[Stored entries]
Start of Block

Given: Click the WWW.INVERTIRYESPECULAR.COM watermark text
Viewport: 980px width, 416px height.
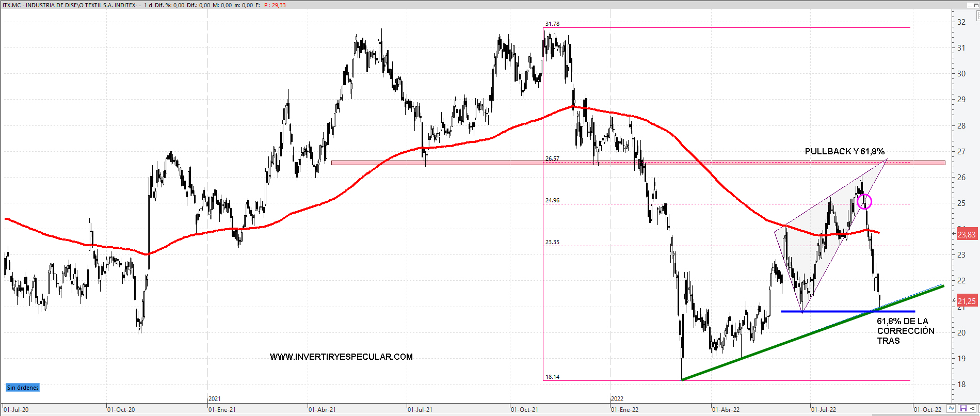Looking at the screenshot, I should click(x=341, y=357).
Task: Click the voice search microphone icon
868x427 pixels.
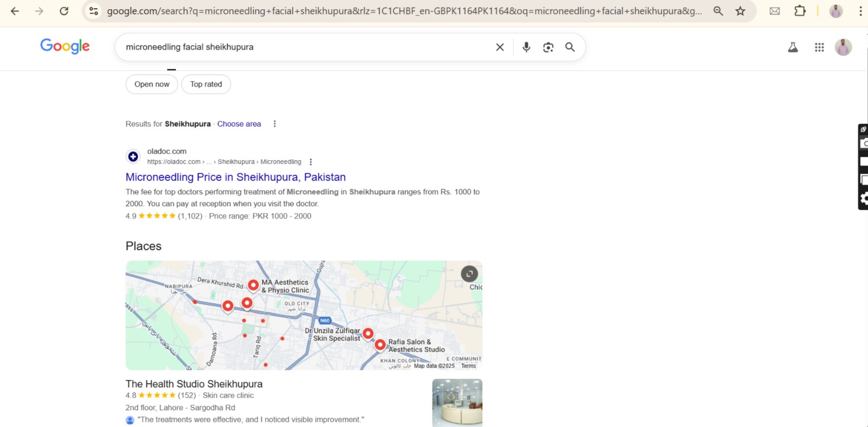Action: pyautogui.click(x=526, y=47)
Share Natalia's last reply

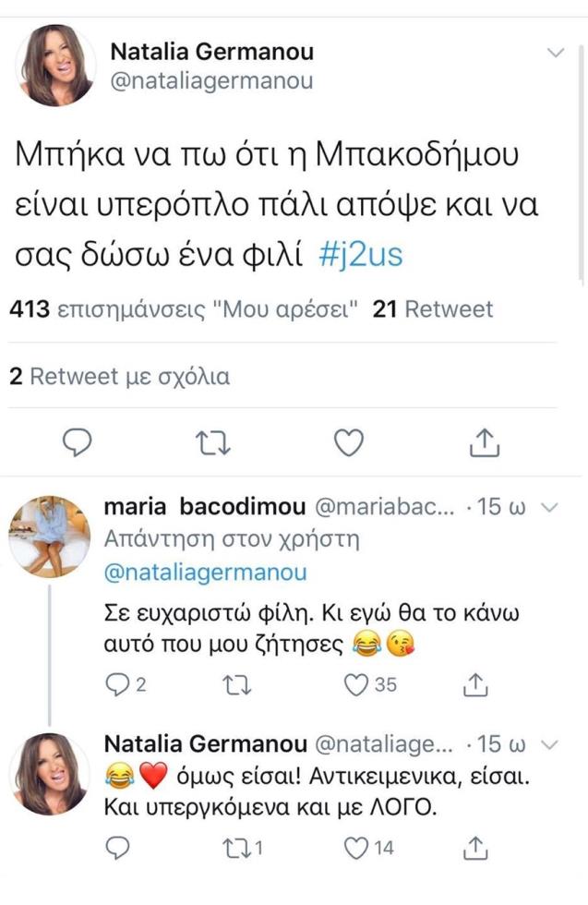click(x=474, y=848)
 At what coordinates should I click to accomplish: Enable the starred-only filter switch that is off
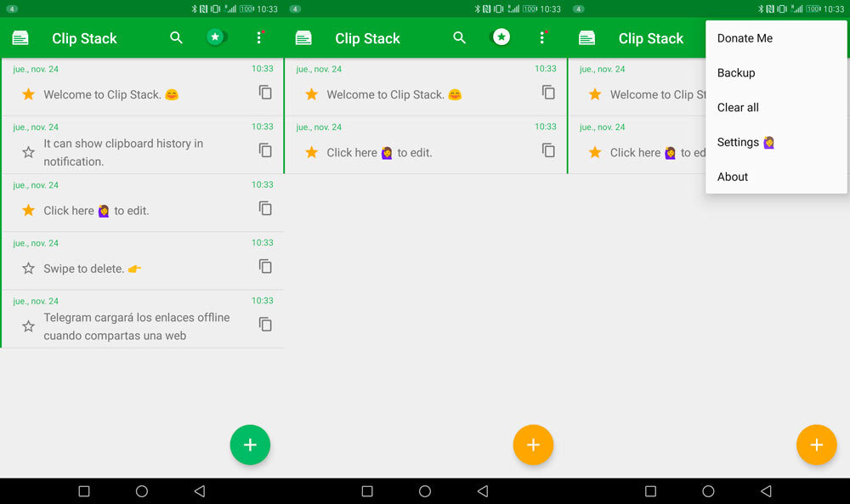(218, 37)
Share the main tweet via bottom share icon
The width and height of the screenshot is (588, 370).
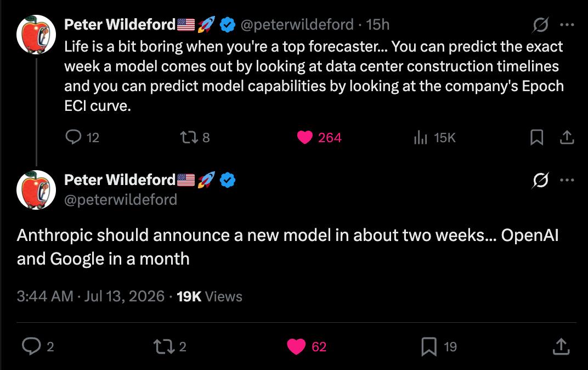point(561,346)
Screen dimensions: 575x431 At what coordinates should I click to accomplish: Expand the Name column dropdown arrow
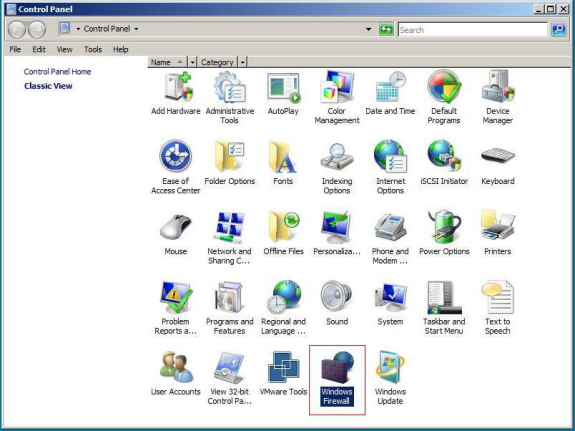193,62
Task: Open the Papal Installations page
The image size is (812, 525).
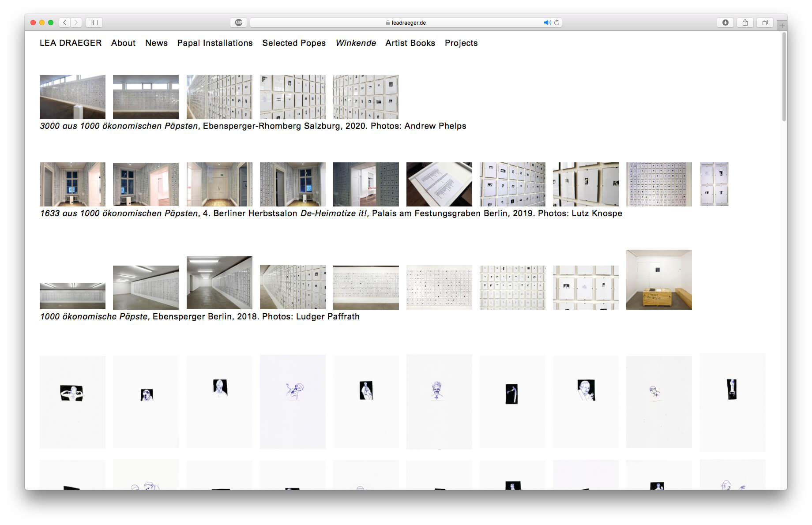Action: click(215, 43)
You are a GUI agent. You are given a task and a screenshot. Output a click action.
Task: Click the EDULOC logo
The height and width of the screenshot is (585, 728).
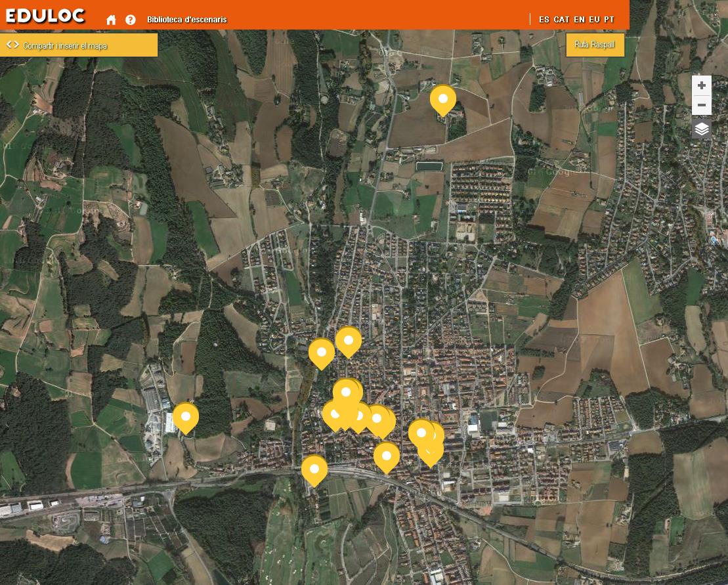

End of Block

Work order >> From the line containing "Task: Click the voice search microphone icon" to the last line of the records, inclusive, output the lines exactly as written and nothing else; leave out the pictures.

Worked solution >>
Task: Click the voice search microphone icon
868x427 pixels.
Action: pyautogui.click(x=526, y=47)
Share Natalia's last reply

click(x=474, y=848)
 At what coordinates should I click to accomplish: Enable the starred-only filter switch that is off
(218, 37)
Share the main tweet via bottom share icon
The width and height of the screenshot is (588, 370).
point(561,346)
Screen dimensions: 575x431 At what coordinates should I click to accomplish: Expand the Name column dropdown arrow
193,62
Task: Open the Papal Installations page
The image size is (812, 525).
Action: click(215, 43)
You are a GUI agent. You are given a task and a screenshot. Output a click action.
Task: Click the EDULOC logo
The height and width of the screenshot is (585, 728).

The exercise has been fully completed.